04 Mar 19 Pond ne fait pas du Red Hot Chili Peppers
A peine plus d’un an après avoir sorti The Weather, Pond est déjà de retour avec Tasmania, un huitième long format qui s’inscrit non seulement comme la suite logique de son prédécesseur, mais qui prend surtout la peine d’emmener encore plus haut la pop psychédélique et expérimentale du groupe. De passage à Paris en janvier, l’allumé Nick Allbrook s’est plié à l’exercice de la promo qu’on a voulu différent cette fois en lui faisant passer l’épreuve du blind-test : un chemin détourné pour rentrer davantage dans l’intimité de son projet, évoquer sa relation avec Kevin Parker (Tame Impala) de nouveau aux manettes, mais aussi ses inspirations aussi variées qu’improbables.
PSYCROPTIC – Echoes to Come
Extrait de Psycroptic (2015)
(Il écoute attentivement l’interminable intro jusqu’à ce que le morceau démarre, sans que rien ne lui vienne à l’esprit)
Je dois avouer que j’ai été surpris de découvrir un groupe de death metal originaire de Tasmanie. Ca m’a semblé paradoxal compte tenu de l’environnement. Pas toi ? Tasmania, c’est aussi le titre de votre nouvel album. Peux-tu nous expliquer ce choix ?
Nick Allbrook : Je ne connaissais pas ce groupe non. Ils viennent de Tasmanie, vraiment ? Là bas, il y a beaucoup de beauté naturelle, mais également un côté assez sombre et froid, donc j’imagine que tu peux t’attendre à n’importe quel genre de musique en provenance de cette région (rires). La Tasmanie représente pour moi un endroit utopique où l’on pourrait s’échapper du reste du monde, et se mettre à l’abri du bruit, de la pression constante, du changement climatique, de la haine de l’Australie, car ce pays devient dangereusement de plus en plus chaud. Je ne suis pas non plus à l’aise à l’idée de ma barrer m’isoler sur une île : pour moi, c’est une métaphore qui représente avant tout notre responsabilité envers la planète. Jusqu’à maintenant, cette idée d’échappée n’était présente que dans nos têtes, dans notre imaginaire, mais c’est presque devenu une réalité malheureusement. On bousille notre planète, et l’on en vient presque à se demander où nous allons devoir migrer par la suite.
POND – Paint Me Silver
Extrait de The Weather (2018)
Tasmania est présenté comme une sorte de suite à The Weather sorti en début d’année dernière. Peux-tu nous expliquer en quoi ces deux albums se complètent ?

(Une suite d'enregistrements)
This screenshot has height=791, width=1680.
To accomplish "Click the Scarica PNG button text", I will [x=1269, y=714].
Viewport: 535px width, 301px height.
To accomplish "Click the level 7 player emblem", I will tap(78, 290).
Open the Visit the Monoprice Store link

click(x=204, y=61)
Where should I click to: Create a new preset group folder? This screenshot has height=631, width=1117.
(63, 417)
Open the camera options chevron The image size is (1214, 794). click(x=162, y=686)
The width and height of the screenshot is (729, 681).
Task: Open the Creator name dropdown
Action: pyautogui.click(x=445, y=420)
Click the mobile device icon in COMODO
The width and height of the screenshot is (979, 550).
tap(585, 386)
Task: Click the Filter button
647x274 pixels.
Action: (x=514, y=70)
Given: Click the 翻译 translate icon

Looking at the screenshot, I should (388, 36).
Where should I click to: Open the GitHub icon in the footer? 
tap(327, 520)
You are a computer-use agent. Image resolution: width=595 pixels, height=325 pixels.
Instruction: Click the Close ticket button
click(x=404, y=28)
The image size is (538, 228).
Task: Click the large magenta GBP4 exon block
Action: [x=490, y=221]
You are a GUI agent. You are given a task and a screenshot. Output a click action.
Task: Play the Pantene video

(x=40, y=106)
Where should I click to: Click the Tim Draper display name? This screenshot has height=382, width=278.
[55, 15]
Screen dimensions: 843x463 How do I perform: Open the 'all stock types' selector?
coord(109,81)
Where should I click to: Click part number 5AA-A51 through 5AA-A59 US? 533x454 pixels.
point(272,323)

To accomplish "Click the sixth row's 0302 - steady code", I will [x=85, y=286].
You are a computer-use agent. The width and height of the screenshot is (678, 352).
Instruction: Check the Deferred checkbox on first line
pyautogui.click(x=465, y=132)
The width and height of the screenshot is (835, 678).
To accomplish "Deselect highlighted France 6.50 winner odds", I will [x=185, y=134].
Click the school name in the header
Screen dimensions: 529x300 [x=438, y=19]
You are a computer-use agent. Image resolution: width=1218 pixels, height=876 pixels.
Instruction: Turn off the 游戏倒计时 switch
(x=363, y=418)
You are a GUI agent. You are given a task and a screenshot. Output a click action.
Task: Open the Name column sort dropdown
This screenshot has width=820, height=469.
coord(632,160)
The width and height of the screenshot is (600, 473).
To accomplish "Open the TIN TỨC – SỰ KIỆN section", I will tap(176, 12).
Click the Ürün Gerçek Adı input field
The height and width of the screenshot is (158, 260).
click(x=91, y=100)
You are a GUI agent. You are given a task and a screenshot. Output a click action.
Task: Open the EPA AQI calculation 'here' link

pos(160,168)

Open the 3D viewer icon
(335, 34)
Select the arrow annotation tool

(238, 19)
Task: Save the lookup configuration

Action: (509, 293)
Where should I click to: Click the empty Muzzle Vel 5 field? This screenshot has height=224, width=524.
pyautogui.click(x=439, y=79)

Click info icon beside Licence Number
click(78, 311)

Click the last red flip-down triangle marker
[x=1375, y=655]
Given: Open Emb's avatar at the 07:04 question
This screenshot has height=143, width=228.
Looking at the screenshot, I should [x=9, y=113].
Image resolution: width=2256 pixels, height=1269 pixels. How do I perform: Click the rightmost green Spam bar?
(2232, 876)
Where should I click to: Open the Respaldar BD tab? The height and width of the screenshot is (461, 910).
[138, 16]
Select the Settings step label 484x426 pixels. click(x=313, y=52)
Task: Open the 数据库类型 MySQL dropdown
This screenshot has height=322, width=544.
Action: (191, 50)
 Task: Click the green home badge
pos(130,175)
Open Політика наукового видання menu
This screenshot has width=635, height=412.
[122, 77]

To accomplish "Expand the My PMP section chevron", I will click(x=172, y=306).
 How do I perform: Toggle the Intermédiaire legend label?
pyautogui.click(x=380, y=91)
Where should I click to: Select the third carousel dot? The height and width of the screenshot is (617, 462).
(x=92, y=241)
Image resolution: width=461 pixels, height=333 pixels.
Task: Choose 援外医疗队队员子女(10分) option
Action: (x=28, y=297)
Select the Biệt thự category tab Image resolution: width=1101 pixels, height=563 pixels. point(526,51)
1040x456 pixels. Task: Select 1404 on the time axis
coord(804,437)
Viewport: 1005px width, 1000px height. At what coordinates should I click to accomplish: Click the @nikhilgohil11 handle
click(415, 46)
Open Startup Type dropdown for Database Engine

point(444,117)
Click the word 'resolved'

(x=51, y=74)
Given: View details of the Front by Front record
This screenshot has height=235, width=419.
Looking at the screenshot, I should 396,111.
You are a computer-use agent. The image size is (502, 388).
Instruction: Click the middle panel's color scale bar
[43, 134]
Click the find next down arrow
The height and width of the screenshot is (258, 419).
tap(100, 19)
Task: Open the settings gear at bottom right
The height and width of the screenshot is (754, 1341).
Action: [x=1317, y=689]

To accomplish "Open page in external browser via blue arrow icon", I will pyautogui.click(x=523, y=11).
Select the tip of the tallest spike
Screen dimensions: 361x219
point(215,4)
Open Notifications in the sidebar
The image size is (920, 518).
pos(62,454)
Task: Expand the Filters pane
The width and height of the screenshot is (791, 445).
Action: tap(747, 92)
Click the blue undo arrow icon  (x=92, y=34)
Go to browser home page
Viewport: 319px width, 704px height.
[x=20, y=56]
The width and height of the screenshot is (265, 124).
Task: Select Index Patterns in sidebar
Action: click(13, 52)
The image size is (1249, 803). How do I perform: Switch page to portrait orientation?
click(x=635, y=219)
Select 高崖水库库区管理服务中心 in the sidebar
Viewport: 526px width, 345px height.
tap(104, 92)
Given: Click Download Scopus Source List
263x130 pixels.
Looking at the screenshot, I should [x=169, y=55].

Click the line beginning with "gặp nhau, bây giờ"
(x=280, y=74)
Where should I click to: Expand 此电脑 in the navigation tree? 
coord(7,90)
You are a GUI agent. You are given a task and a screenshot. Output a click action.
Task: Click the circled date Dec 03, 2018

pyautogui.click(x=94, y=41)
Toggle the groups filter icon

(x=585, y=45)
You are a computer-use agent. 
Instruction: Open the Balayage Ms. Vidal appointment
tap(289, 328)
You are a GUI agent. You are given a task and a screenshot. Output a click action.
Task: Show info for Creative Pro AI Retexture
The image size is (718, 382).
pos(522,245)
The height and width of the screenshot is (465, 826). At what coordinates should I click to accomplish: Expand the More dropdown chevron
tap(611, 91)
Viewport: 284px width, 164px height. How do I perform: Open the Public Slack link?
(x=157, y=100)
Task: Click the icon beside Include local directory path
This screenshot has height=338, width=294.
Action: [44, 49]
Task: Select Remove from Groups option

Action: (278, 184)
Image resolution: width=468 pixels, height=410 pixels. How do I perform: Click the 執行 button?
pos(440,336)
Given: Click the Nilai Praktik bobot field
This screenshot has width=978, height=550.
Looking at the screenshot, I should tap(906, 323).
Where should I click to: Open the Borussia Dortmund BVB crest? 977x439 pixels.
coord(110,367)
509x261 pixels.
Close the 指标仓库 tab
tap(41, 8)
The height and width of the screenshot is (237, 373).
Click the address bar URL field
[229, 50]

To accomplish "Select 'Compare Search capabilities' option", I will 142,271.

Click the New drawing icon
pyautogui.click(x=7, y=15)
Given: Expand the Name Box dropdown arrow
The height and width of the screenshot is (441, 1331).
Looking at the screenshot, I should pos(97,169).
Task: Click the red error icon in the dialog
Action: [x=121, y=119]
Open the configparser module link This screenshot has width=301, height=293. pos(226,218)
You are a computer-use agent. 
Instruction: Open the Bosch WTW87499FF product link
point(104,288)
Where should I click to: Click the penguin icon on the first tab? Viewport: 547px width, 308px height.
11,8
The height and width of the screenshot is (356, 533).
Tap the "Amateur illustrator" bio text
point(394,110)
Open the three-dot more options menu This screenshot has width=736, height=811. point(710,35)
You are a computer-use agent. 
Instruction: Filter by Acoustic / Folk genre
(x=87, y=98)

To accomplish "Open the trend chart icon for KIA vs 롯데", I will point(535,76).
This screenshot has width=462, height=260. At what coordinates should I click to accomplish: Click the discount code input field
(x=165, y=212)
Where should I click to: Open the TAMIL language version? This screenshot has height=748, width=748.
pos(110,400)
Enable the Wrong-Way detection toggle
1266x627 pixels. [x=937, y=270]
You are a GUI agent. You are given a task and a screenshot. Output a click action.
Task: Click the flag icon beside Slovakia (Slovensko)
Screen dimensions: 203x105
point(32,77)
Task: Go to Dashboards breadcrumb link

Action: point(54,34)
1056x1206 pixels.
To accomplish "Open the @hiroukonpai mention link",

_À FAIRE:_
a. Selon l'entretien avec Nick Allbrook, quel rang Tasmania occupe-t-il parmi les longs formats de Pond ?
b. Dans les enregistrements, reprenez uniquement les lignes qui commencent à celle contenant « Task: Click the icon » et se terminent à celle contenant « Looking at the screenshot, I should tap(906, 323). ». Renommez-y « Click » en « Press » sans rien modifier d'autre.
L'entretien et les enregistrements sont deux documents sans lien entre eux.

_RÉPONSES PAR TÂCHE:_
a. C'est le huitième long format du groupe.

b.
Task: Press the icon beside Include local directory path
This screenshot has height=338, width=294.
Action: [44, 49]
Task: Select Remove from Groups option

Action: (278, 184)
Image resolution: width=468 pixels, height=410 pixels. How do I perform: Press the 執行 button?
pos(440,336)
Given: Press the Nilai Praktik bobot field
This screenshot has width=978, height=550.
Looking at the screenshot, I should tap(906, 323).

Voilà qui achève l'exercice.